(Dataset entries)
━━━━━━━━━━━━━━━━━━━━━━━━━━━━━━

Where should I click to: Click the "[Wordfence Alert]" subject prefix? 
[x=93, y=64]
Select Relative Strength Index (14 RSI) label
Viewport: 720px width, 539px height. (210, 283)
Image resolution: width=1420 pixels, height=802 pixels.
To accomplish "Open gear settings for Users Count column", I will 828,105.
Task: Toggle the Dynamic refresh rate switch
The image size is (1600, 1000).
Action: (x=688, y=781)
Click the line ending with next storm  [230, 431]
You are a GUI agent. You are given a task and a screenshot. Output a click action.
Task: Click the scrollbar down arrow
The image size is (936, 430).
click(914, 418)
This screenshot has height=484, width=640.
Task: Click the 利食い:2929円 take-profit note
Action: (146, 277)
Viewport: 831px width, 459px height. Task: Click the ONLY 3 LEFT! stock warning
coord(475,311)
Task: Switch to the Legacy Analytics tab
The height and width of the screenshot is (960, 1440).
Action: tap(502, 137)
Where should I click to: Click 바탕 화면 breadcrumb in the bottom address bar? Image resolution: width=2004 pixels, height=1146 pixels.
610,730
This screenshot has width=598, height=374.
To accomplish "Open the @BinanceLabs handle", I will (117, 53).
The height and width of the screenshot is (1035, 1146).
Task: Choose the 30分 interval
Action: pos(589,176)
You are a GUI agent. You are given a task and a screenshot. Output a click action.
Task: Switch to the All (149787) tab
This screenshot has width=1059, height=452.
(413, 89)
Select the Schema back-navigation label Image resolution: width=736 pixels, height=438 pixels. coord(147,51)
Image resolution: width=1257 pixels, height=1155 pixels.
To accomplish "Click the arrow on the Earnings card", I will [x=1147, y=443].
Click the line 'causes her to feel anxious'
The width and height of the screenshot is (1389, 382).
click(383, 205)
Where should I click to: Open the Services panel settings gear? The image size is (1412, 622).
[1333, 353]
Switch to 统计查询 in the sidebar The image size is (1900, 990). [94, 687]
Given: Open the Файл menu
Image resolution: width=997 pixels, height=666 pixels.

━━━━━━━━━━━━━━━━━━━━━━━━━━━━━━

» YOUR OBJECTIVE: Rewrite the items from the line containing "Image resolution: width=1420" through the end of the items, changing "scrollbar" to "scroll bar" and leaving everything else the same.

» WRITTEN SOLUTION:
Image resolution: width=1420 pixels, height=802 pixels.
To accomplish "Open gear settings for Users Count column", I will 828,105.
Task: Toggle the Dynamic refresh rate switch
The image size is (1600, 1000).
Action: (x=688, y=781)
Click the line ending with next storm  [230, 431]
You are a GUI agent. You are given a task and a screenshot. Output a click action.
Task: Click the scroll bar down arrow
The image size is (936, 430).
click(914, 418)
This screenshot has height=484, width=640.
Task: Click the 利食い:2929円 take-profit note
Action: (146, 277)
Viewport: 831px width, 459px height. Task: Click the ONLY 3 LEFT! stock warning
coord(475,311)
Task: Switch to the Legacy Analytics tab
The height and width of the screenshot is (960, 1440).
Action: tap(502, 137)
Where should I click to: Click 바탕 화면 breadcrumb in the bottom address bar? Image resolution: width=2004 pixels, height=1146 pixels.
610,730
This screenshot has width=598, height=374.
To accomplish "Open the @BinanceLabs handle", I will (117, 53).
The height and width of the screenshot is (1035, 1146).
Task: Choose the 30分 interval
Action: pos(589,176)
You are a GUI agent. You are given a task and a screenshot. Output a click action.
Task: Switch to the All (149787) tab
This screenshot has width=1059, height=452.
(413, 89)
Select the Schema back-navigation label Image resolution: width=736 pixels, height=438 pixels. coord(147,51)
Image resolution: width=1257 pixels, height=1155 pixels.
To accomplish "Click the arrow on the Earnings card", I will [x=1147, y=443].
Click the line 'causes her to feel anxious'
The width and height of the screenshot is (1389, 382).
click(383, 205)
Where should I click to: Open the Services panel settings gear? The image size is (1412, 622).
[1333, 353]
Switch to 统计查询 in the sidebar The image size is (1900, 990). [94, 687]
Given: Open the Файл menu
Image resolution: width=997 pixels, height=666 pixels.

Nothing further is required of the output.